→ COMPITO ASSEGNATO 1
Ricopia senza alcuna modifica, dal brano sulla strategia energetica nazionale, la parte che si apre con le parole contenenti "È evidente che" e si chiude con "dei PAES comunali.".

→ BRANO DI PARTENZA
◆ ◆ ◆ ◆ ◆ ◆ ◆
Ancora, in accoglimento delle lamentele, soprattutto degli operatori 
elettrici di Assoelettrica, per la competizione finalmente aperta nel 
settore elettrico dalle fonti rinnovabili, la SEN, col compiacente 
concorso dell’AEEG, ignora la gradualità con la quale vanno ridotti, 
sicuramente, gli incentivi (e sconfitte le speculazioni), deprimendo 
così gravemente uno dei pochi settori a forte sviluppo. L’Italia nel 
2011 era stata la massima installatrice mondiale di Fotovoltaico, oggi, 
con la fine degli incentivi del V conto energia, servono misure 
regolamentari certe per mantenere lo sviluppo della filiera delle fonti 
rinnovabili .
È evidente che la SEN non è assolutamente in grado di far sì che 
l’Italia rispetti gli obiettivi europei del “20 – 20 – 20”.  Chiediamo 
quindi che il Governo Letta non dia corso a questa SEN e che invece vari
 una strategia energetica di transizione, che in sintonia con le scelte 
europee, sostenga:
•alt al carbone e alle trivellazioni per il petrolio,
•no alla proliferazione di rigassificatori e depositi del gas,
•un piano per la ricerca, a partire da quella pubblica, nei settori energetici più avanzati,
•un piano industriale realistico per l’attuazione dei tre 20% e degli
 obiettivi della road map UE al 2030 in raccordo con i Piani energetici 
di cui, almeno alcune Regioni si sono già da tempo dotate e con una 
capacità di coordinamento dei PAES comunali.
◆ ◆ ◆ ◆ ◆ ◆ ◆
→ COMPITO ASSEGNATO 2
Ripeti identiche, tra i record, solo le righe che vanno da quella che contiene "521x259 pixels." a quella che contiene "Action: click(x=4, y=218)", entrambe comprese.

→ ESTRATTI DEI RECORD
◆ ◆ ◆ ◆ ◆ ◆ ◆
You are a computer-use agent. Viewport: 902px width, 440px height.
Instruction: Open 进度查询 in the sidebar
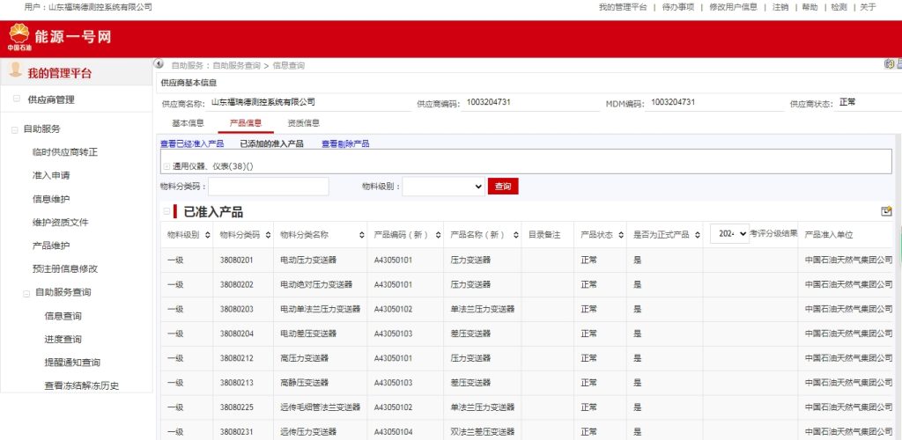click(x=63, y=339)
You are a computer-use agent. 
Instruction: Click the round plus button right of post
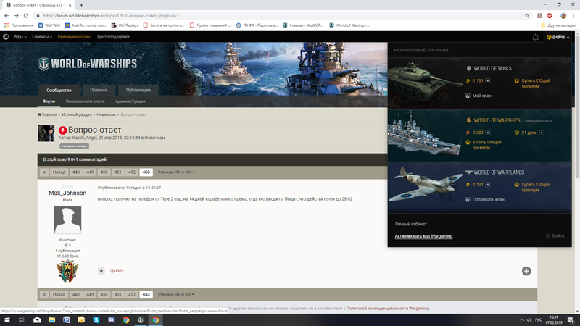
◆ ◆ ◆ ◆ ◆ ◆ ◆
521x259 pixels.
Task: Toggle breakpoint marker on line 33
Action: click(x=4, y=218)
◆ ◆ ◆ ◆ ◆ ◆ ◆
→ RISPOSTA CORRETTA 1
È evidente che la SEN non è assolutamente in grado di far sì che 
l’Italia rispetti gli obiettivi europei del “20 – 20 – 20”.  Chiediamo 
quindi che il Governo Letta non dia corso a questa SEN e che invece vari
 una strategia energetica di transizione, che in sintonia con le scelte 
europee, sostenga:
•alt al carbone e alle trivellazioni per il petrolio,
•no alla proliferazione di rigassificatori e depositi del gas,
•un piano per la ricerca, a partire da quella pubblica, nei settori energetici più avanzati,
•un piano industriale realistico per l’attuazione dei tre 20% e degli
 obiettivi della road map UE al 2030 in raccordo con i Piani energetici 
di cui, almeno alcune Regioni si sono già da tempo dotate e con una 
capacità di coordinamento dei PAES comunali.

→ RISPOSTA CORRETTA 2
521x259 pixels.
Task: Toggle breakpoint marker on line 33
Action: click(x=4, y=218)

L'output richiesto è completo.